A funny little thing called kindness
By Selina Tan
I sauntered into the dark, Hogwarts-like dining room which was packed with food items but void of people and wondered to myself if anyone actually bought the breakfast + dinner meal package.
Several days after checking into the Commonwealth Hall for students pursuing a summer program at the London School of Economics, I decided that it was time I tried out the hostel dinner. The only thing however, was that I was oblivious to the fact that I had to purchase a red ticket worth 6 pounds which entitles the ticket holder to a meal. Flashing an innocent enough smile, I put a tray atop the counter and gleefully asked for my dinner.
The lady behind the counter was unmoved. She said in a matter-of-fact tone, “You must present your red ticket.”
I must have looked confused because she proceeded to explain, albeit impatiently, that meal tickets were sold at the lobby.
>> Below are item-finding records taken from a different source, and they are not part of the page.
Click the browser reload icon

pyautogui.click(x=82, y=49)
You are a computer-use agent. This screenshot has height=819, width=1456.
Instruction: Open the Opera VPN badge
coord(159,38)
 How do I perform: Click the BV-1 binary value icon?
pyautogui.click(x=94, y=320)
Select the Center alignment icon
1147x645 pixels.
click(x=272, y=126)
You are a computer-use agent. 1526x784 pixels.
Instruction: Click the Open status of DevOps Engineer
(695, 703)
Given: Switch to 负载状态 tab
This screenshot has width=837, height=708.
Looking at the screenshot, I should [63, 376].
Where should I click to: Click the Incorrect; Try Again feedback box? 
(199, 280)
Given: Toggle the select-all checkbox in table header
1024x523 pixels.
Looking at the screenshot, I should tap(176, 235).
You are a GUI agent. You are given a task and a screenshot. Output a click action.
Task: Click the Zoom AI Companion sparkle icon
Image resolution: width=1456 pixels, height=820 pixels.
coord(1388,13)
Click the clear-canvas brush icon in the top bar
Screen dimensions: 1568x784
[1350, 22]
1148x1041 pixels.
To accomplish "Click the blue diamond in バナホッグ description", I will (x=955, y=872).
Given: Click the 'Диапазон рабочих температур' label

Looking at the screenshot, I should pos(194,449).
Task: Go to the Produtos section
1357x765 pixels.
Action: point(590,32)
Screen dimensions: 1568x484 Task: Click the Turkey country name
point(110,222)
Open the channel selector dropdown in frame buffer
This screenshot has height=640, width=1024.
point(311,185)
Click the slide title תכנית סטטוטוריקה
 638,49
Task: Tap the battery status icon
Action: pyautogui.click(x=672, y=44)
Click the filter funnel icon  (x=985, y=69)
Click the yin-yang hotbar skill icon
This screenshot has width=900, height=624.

Which was completely fine by me. I nodded and turned to leave when another lady came up towards us. She was slightly bulky, and had jet-black hair.
“Nah, give the girl her dinner, it’s ok,” she admonished her colleague in a sing-song voice that well revealed her African-American roots. “Did you hear, give the girl her dinner.”By then, I must have appeared quite lost because I found myself fobbing them off to indicate that it really wasn’t really a big deal.
Finally, she glanced at me. If warmth could ever be tangible, in that brief moment, I think I saw its true colors.”Girl, go get some dinner, don’t worry about it,” she enthused and beckoned to the lady behind the counter, who filled my plate with fries on top of everything else I wanted. It was plentiful, by an Asian student’s standards.
Needless to say, it was generous, considering she could have let me walk away as easily as I had come in.I haven’t become a different person, simply because I wasn’t a penniless, desperately hungry foreigner.
But in a pensive mood, I am inclined to imagine that once upon a time, she might have been that person. Someone who isn’t stranger to the unbridled vulnerabilities of life, and with that rush of familiarity, didn’t stop to quantify how much or how little that meal would mean to me.
For this minute of compassion she so unhestitantly extended, I remain immensely thankful.
And so I keep the red ticket safely in my possession, just so I always remember this special lady I met in London.